Parents and students from the UT group Safehorns echoed these concerns, citing the “danger” they feel walking along the Drag or through West Campus where people congregate on the streets. Many characterized those people as alcoholics or drug addicts who refuse help – a myth that advocates say perpetuates the cycle of suffering and hopelessness that can make exiting homelessness so difficult.

But those speaking in support of the ordinance changes – including social justice activists, members of the clergy, and those with lived experience – vastly outnumbered those opposed. Although many felt Council did not go far enough, especially with the compromise “aggressive confrontation” language which they fear will give police too much discretions, they acknowledged the votes were a meaningful step forward.

“For too long we’ve relied on police and jails to handle our social and economic problems in our communities,” said Chris Harris, a policy analyst with the social activism group Just Liberty. “It’s going to take this entire city, every man, woman and child, in order to fix this problem.” Steven Potter, who is currently without housing and advises the city on the experience of homelessness, spoke again before Council late Thursday night, saying the “old ways” represented by the ordinances were not only ineffective, but potentially lethal for individuals with nowhere else to go. “Let go of the old ways,” he urged Council, “and work with the homeless on real solutions.”

On the dais, Council largely agreed that criminalizing these behaviors acted as a barrier to lifting people out of homelessness, but some on the dais (Council Members Kathie Tovo, Ann Kitchen, and Alison Alter) pushed to consider the camping ban again in August; between now and then, City Manager Spencer Cronk has been tasked to find locations in each council district where those without access to shelter could safely camp. Their colleagues disagreed, with CM Greg Casar and Mayor Steve Adler insisting the amendments be approved that night. “We can’t continue perpetuating injustice simply because we haven’t fixed everything yet,” Casar said, adding that delaying the vote would be “a stain on my conscience.” The camping amendment was pulled for a separate vote, passing 9-2 (Tovo and Alter against); the other changes passed unanimously.


Earlier in the day, following a tense public hearing, City Council voted unanimously to move forward with property acquisition for a new “housing first” shelter, the South Austin Housing Center. Neighbors near the site at 1112 W. Ben White, frustrated by Council’s quick timeline for the project - the proposed location was only made public last week - shared their experiences with those who camp nearby under the bridge at Manchaca and Ben White. While some took a moment to insist they cared about solving the city’s homelessness problems, many insisted the 100-bed facility would expose their families to drug use, public indecency, harassment, and a host of other frightening issues.

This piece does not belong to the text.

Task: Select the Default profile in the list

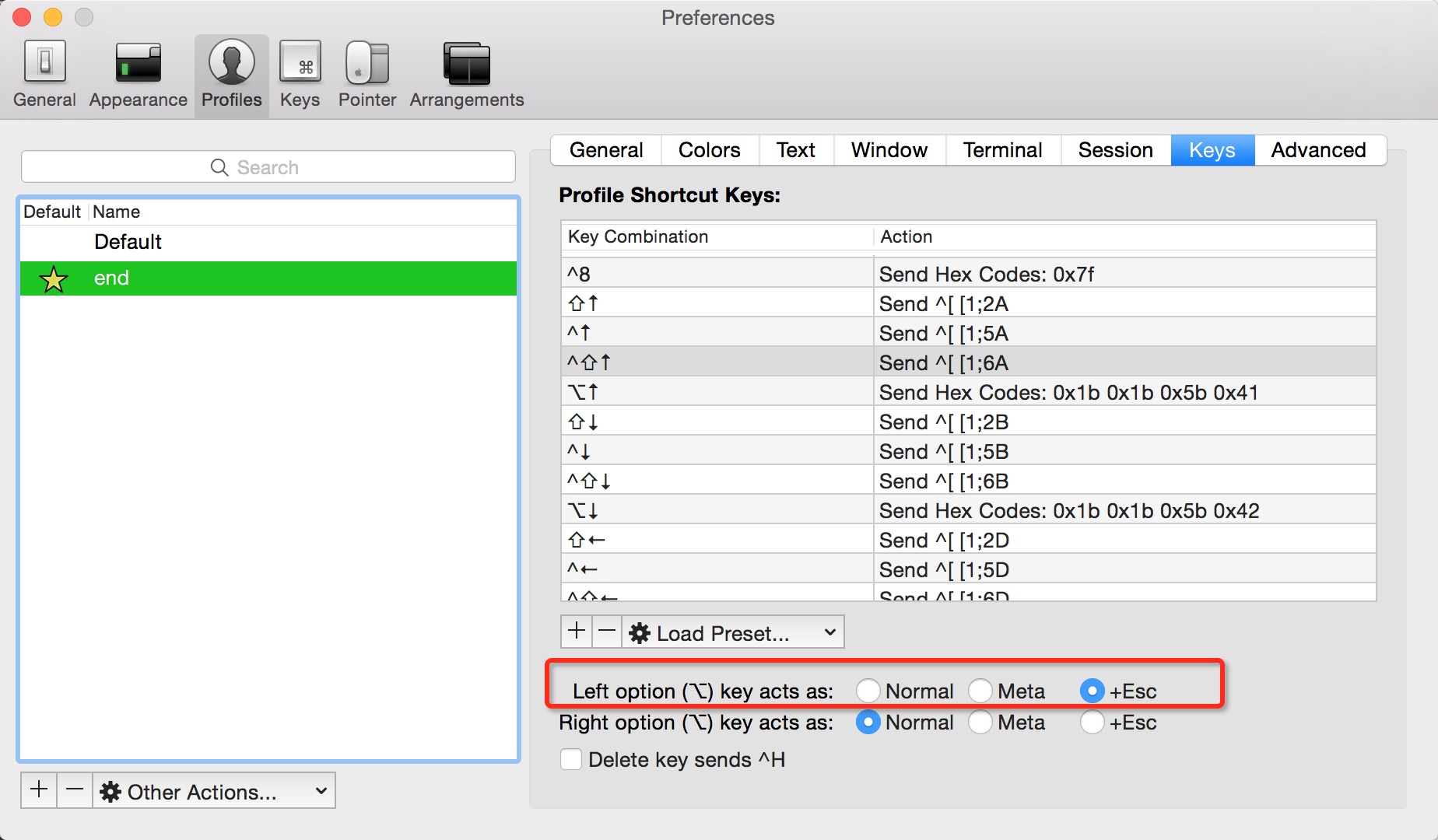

Those things do happen at Downtown’s Austin Resource Center for the Homeless, where people have congregated throughout the day to secure services or a bed for the night. However, that model for ARCH is changing to one that will also be used at SAHC; no walk-ins or drop-in services, with clients referred to the shelter by a partner social-service provider and, once admitted, assigned caseworkers to help connect them with permanent housing within 60 days.

Much of the vitriol from speakers was directed at their CM, District 5’s Ann Kitchen, who after calmly listening to her constituents responded, “We are way past time to really come to grips with issues in our city around homelessness.” From there, Kitchen’s colleagues came to her defense by applauding her “courage” and “bravery” for standing firm and continuing to support the shelter in her district.

The normally restrained mayor, on the other hand, grew visibly frustrated as shelter opponents repeatedly interrupted his Council’s deliberations. Acknowledging their fears, he likewise said it was past time to take serious steps toward housing the thousands of Austinites who live without shelter. “By God, we have to do it,” Adler said, “We have to show the resolve to get this done.” He added that Kitchen would soon not be alone: “We’re going to locate this kind of (shelter) all over the city, because we have to locate them all over the city.”